» Task prompt
Render every line of the material below as a two-column Markdown table, with the row number under "No." and the line under "Text", leaving out blank lines.

» Input records
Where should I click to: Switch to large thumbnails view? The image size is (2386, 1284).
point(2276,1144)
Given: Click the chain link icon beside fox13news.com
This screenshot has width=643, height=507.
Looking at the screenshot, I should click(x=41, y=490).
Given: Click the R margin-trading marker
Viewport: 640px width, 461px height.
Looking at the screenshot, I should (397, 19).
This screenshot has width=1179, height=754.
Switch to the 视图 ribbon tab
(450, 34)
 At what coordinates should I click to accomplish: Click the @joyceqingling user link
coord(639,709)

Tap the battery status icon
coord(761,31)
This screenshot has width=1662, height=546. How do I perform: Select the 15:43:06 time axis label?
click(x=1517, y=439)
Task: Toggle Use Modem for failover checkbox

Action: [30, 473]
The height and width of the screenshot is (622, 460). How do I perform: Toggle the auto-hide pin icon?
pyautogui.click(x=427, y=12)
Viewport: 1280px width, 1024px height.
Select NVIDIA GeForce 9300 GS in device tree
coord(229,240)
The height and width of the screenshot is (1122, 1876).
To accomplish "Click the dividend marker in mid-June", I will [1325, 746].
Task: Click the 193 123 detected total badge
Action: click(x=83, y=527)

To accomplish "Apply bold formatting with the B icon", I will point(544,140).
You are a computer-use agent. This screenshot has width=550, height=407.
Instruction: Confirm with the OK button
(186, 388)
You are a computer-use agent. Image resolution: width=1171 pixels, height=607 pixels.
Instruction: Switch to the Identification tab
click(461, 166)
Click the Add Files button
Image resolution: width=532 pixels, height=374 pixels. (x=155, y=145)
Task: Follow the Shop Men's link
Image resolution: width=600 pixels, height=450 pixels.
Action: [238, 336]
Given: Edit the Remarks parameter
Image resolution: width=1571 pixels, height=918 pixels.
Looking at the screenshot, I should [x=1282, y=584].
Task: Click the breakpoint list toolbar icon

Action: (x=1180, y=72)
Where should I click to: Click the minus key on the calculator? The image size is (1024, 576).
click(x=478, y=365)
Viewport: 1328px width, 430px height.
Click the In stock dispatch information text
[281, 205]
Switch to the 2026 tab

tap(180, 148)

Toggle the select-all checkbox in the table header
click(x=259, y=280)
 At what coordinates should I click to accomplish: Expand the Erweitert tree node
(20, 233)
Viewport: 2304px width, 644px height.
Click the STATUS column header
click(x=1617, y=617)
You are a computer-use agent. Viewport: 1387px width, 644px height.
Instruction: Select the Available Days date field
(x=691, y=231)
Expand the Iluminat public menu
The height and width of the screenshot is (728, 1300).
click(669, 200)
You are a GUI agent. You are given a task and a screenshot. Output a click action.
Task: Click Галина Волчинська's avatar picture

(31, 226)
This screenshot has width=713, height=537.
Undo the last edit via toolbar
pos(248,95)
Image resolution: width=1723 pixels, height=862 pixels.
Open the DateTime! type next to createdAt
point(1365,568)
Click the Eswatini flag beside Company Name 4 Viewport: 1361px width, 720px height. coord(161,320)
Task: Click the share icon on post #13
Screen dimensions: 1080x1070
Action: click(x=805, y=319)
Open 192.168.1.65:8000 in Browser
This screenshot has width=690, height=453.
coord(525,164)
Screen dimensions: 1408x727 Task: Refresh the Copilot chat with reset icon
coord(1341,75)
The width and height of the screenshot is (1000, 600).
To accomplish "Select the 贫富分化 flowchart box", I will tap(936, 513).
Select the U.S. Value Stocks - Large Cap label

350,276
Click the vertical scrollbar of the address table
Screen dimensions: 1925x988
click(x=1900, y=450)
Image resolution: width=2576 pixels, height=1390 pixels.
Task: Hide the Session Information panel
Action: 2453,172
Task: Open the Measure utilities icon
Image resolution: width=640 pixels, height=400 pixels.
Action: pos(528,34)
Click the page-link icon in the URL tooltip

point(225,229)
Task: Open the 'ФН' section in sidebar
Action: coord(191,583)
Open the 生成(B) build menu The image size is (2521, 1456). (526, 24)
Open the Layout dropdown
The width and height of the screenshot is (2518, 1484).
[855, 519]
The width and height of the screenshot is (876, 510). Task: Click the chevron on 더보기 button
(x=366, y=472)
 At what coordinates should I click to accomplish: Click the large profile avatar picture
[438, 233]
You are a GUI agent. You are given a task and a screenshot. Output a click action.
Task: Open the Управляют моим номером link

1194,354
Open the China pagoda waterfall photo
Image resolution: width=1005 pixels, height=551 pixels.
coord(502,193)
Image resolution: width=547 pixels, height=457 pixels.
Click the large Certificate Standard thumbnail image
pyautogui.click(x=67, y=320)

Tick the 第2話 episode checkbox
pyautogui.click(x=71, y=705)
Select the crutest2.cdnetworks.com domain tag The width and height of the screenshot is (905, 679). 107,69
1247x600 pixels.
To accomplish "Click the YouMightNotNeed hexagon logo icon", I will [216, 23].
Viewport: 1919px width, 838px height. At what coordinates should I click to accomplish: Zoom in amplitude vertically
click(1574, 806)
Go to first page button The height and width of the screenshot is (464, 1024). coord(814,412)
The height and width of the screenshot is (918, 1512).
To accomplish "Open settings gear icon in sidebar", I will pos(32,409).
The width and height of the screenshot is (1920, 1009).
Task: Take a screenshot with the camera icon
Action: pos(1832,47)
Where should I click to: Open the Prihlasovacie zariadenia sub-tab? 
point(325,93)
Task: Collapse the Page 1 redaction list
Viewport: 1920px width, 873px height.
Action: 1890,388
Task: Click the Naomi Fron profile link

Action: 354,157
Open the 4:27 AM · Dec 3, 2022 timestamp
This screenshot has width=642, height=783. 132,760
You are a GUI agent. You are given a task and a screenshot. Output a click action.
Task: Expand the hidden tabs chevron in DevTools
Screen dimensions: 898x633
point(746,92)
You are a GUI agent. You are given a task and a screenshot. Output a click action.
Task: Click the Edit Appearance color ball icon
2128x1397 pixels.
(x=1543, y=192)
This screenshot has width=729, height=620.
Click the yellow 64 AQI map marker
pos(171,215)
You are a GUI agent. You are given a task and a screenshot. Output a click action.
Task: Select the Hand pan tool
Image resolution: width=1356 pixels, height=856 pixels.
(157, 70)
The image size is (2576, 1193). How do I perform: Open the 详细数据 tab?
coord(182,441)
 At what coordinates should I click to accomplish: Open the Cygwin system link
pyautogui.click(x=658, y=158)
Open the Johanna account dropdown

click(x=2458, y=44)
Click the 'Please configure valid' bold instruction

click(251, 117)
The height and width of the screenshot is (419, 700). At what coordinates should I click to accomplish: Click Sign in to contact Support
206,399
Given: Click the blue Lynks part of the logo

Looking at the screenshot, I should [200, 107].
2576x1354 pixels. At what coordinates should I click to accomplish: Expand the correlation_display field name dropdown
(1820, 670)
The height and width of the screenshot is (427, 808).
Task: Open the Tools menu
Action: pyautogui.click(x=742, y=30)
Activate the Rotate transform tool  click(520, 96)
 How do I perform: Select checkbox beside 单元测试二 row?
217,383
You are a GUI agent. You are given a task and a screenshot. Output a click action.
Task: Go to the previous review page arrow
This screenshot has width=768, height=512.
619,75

» The response
| No. | Text |
|---|---|
| 1 | Where should I click to: Switch to large thumbnails view? The image size is (2386, 1284). |
| 2 | point(2276,1144) |
| 3 | Given: Click the chain link icon beside fox13news.com |
| 4 | This screenshot has width=643, height=507. |
| 5 | Looking at the screenshot, I should click(x=41, y=490). |
| 6 | Given: Click the R margin-trading marker |
| 7 | Viewport: 640px width, 461px height. |
| 8 | Looking at the screenshot, I should (397, 19). |
| 9 | This screenshot has width=1179, height=754. |
| 10 | Switch to the 视图 ribbon tab |
| 11 | (450, 34) |
| 12 |  At what coordinates should I click to accomplish: Click the @joyceqingling user link |
| 13 | coord(639,709) |
| 14 | Tap the battery status icon |
| 15 | coord(761,31) |
| 16 | This screenshot has width=1662, height=546. How do I perform: Select the 15:43:06 time axis label? |
| 17 | click(x=1517, y=439) |
| 18 | Task: Toggle Use Modem for failover checkbox |
| 19 | Action: [30, 473] |
| 20 | The height and width of the screenshot is (622, 460). How do I perform: Toggle the auto-hide pin icon? |
| 21 | pyautogui.click(x=427, y=12) |
| 22 | Viewport: 1280px width, 1024px height. |
| 23 | Select NVIDIA GeForce 9300 GS in device tree |
| 24 | coord(229,240) |
| 25 | The height and width of the screenshot is (1122, 1876). |
| 26 | To accomplish "Click the dividend marker in mid-June", I will [1325, 746]. |
| 27 | Task: Click the 193 123 detected total badge |
| 28 | Action: click(x=83, y=527) |
| 29 | To accomplish "Apply bold formatting with the B icon", I will point(544,140). |
| 30 | You are a computer-use agent. This screenshot has width=550, height=407. |
| 31 | Instruction: Confirm with the OK button |
| 32 | (186, 388) |
| 33 | You are a computer-use agent. Image resolution: width=1171 pixels, height=607 pixels. |
| 34 | Instruction: Switch to the Identification tab |
| 35 | click(461, 166) |
| 36 | Click the Add Files button |
| 37 | Image resolution: width=532 pixels, height=374 pixels. (x=155, y=145) |
| 38 | Task: Follow the Shop Men's link |
| 39 | Image resolution: width=600 pixels, height=450 pixels. |
| 40 | Action: [238, 336] |
| 41 | Given: Edit the Remarks parameter |
| 42 | Image resolution: width=1571 pixels, height=918 pixels. |
| 43 | Looking at the screenshot, I should [x=1282, y=584]. |
| 44 | Task: Click the breakpoint list toolbar icon |
| 45 | Action: (x=1180, y=72) |
| 46 | Where should I click to: Click the minus key on the calculator? The image size is (1024, 576). |
| 47 | click(x=478, y=365) |
| 48 | Viewport: 1328px width, 430px height. |
| 49 | Click the In stock dispatch information text |
| 50 | [281, 205] |
| 51 | Switch to the 2026 tab |
| 52 | tap(180, 148) |
| 53 | Toggle the select-all checkbox in the table header |
| 54 | click(x=259, y=280) |
| 55 |  At what coordinates should I click to accomplish: Expand the Erweitert tree node |
| 56 | (20, 233) |
| 57 | Viewport: 2304px width, 644px height. |
| 58 | Click the STATUS column header |
| 59 | click(x=1617, y=617) |
| 60 | You are a computer-use agent. Viewport: 1387px width, 644px height. |
| 61 | Instruction: Select the Available Days date field |
| 62 | (x=691, y=231) |
| 63 | Expand the Iluminat public menu |
| 64 | The height and width of the screenshot is (728, 1300). |
| 65 | click(669, 200) |
| 66 | You are a GUI agent. You are given a task and a screenshot. Output a click action. |
| 67 | Task: Click Галина Волчинська's avatar picture |
| 68 | (31, 226) |
| 69 | This screenshot has width=713, height=537. |
| 70 | Undo the last edit via toolbar |
| 71 | pos(248,95) |
| 72 | Image resolution: width=1723 pixels, height=862 pixels. |
| 73 | Open the DateTime! type next to createdAt |
| 74 | point(1365,568) |
| 75 | Click the Eswatini flag beside Company Name 4 Viewport: 1361px width, 720px height. coord(161,320) |
| 76 | Task: Click the share icon on post #13 |
| 77 | Screen dimensions: 1080x1070 |
| 78 | Action: click(x=805, y=319) |
| 79 | Open 192.168.1.65:8000 in Browser |
| 80 | This screenshot has width=690, height=453. |
| 81 | coord(525,164) |
| 82 | Screen dimensions: 1408x727 Task: Refresh the Copilot chat with reset icon |
| 83 | coord(1341,75) |
| 84 | The width and height of the screenshot is (1000, 600). |
| 85 | To accomplish "Select the 贫富分化 flowchart box", I will tap(936, 513). |
| 86 | Select the U.S. Value Stocks - Large Cap label |
| 87 | 350,276 |
| 88 | Click the vertical scrollbar of the address table |
| 89 | Screen dimensions: 1925x988 |
| 90 | click(x=1900, y=450) |
| 91 | Image resolution: width=2576 pixels, height=1390 pixels. |
| 92 | Task: Hide the Session Information panel |
| 93 | Action: 2453,172 |
| 94 | Task: Open the Measure utilities icon |
| 95 | Image resolution: width=640 pixels, height=400 pixels. |
| 96 | Action: pos(528,34) |
| 97 | Click the page-link icon in the URL tooltip |
| 98 | point(225,229) |
| 99 | Task: Open the 'ФН' section in sidebar |
| 100 | Action: coord(191,583) |
| 101 | Open the 生成(B) build menu The image size is (2521, 1456). (526, 24) |
| 102 | Open the Layout dropdown |
| 103 | The width and height of the screenshot is (2518, 1484). |
| 104 | [855, 519] |
| 105 | The width and height of the screenshot is (876, 510). Task: Click the chevron on 더보기 button |
| 106 | (x=366, y=472) |
| 107 |  At what coordinates should I click to accomplish: Click the large profile avatar picture |
| 108 | [438, 233] |
| 109 | You are a GUI agent. You are given a task and a screenshot. Output a click action. |
| 110 | Task: Open the Управляют моим номером link |
| 111 | 1194,354 |
| 112 | Open the China pagoda waterfall photo |
| 113 | Image resolution: width=1005 pixels, height=551 pixels. |
| 114 | coord(502,193) |
| 115 | Image resolution: width=547 pixels, height=457 pixels. |
| 116 | Click the large Certificate Standard thumbnail image |
| 117 | pyautogui.click(x=67, y=320) |
| 118 | Tick the 第2話 episode checkbox |
| 119 | pyautogui.click(x=71, y=705) |
| 120 | Select the crutest2.cdnetworks.com domain tag The width and height of the screenshot is (905, 679). 107,69 |
| 121 | 1247x600 pixels. |
| 122 | To accomplish "Click the YouMightNotNeed hexagon logo icon", I will [216, 23]. |
| 123 | Viewport: 1919px width, 838px height. At what coordinates should I click to accomplish: Zoom in amplitude vertically |
| 124 | click(1574, 806) |
| 125 | Go to first page button The height and width of the screenshot is (464, 1024). coord(814,412) |
| 126 | The height and width of the screenshot is (918, 1512). |
| 127 | To accomplish "Open settings gear icon in sidebar", I will pos(32,409). |
| 128 | The width and height of the screenshot is (1920, 1009). |
| 129 | Task: Take a screenshot with the camera icon |
| 130 | Action: pos(1832,47) |
| 131 | Where should I click to: Open the Prihlasovacie zariadenia sub-tab?  |
| 132 | point(325,93) |
| 133 | Task: Collapse the Page 1 redaction list |
| 134 | Viewport: 1920px width, 873px height. |
| 135 | Action: 1890,388 |
| 136 | Task: Click the Naomi Fron profile link |
| 137 | Action: 354,157 |
| 138 | Open the 4:27 AM · Dec 3, 2022 timestamp |
| 139 | This screenshot has width=642, height=783. 132,760 |
| 140 | You are a GUI agent. You are given a task and a screenshot. Output a click action. |
| 141 | Task: Expand the hidden tabs chevron in DevTools |
| 142 | Screen dimensions: 898x633 |
| 143 | point(746,92) |
| 144 | You are a GUI agent. You are given a task and a screenshot. Output a click action. |
| 145 | Task: Click the Edit Appearance color ball icon |
| 146 | 2128x1397 pixels. |
| 147 | (x=1543, y=192) |
| 148 | This screenshot has width=729, height=620. |
| 149 | Click the yellow 64 AQI map marker |
| 150 | pos(171,215) |
| 151 | You are a GUI agent. You are given a task and a screenshot. Output a click action. |
| 152 | Task: Select the Hand pan tool |
| 153 | Image resolution: width=1356 pixels, height=856 pixels. |
| 154 | (157, 70) |
| 155 | The image size is (2576, 1193). How do I perform: Open the 详细数据 tab? |
| 156 | coord(182,441) |
| 157 |  At what coordinates should I click to accomplish: Open the Cygwin system link |
| 158 | pyautogui.click(x=658, y=158) |
| 159 | Open the Johanna account dropdown |
| 160 | click(x=2458, y=44) |
| 161 | Click the 'Please configure valid' bold instruction |
| 162 | click(251, 117) |
| 163 | The height and width of the screenshot is (419, 700). At what coordinates should I click to accomplish: Click Sign in to contact Support |
| 164 | 206,399 |
| 165 | Given: Click the blue Lynks part of the logo |
| 166 | Looking at the screenshot, I should [200, 107]. |
| 167 | 2576x1354 pixels. At what coordinates should I click to accomplish: Expand the correlation_display field name dropdown |
| 168 | (1820, 670) |
| 169 | The height and width of the screenshot is (427, 808). |
| 170 | Task: Open the Tools menu |
| 171 | Action: pyautogui.click(x=742, y=30) |
| 172 | Activate the Rotate transform tool  click(520, 96) |
| 173 |  How do I perform: Select checkbox beside 单元测试二 row? |
| 174 | 217,383 |
| 175 | You are a GUI agent. You are given a task and a screenshot. Output a click action. |
| 176 | Task: Go to the previous review page arrow |
| 177 | This screenshot has width=768, height=512. |
| 178 | 619,75 |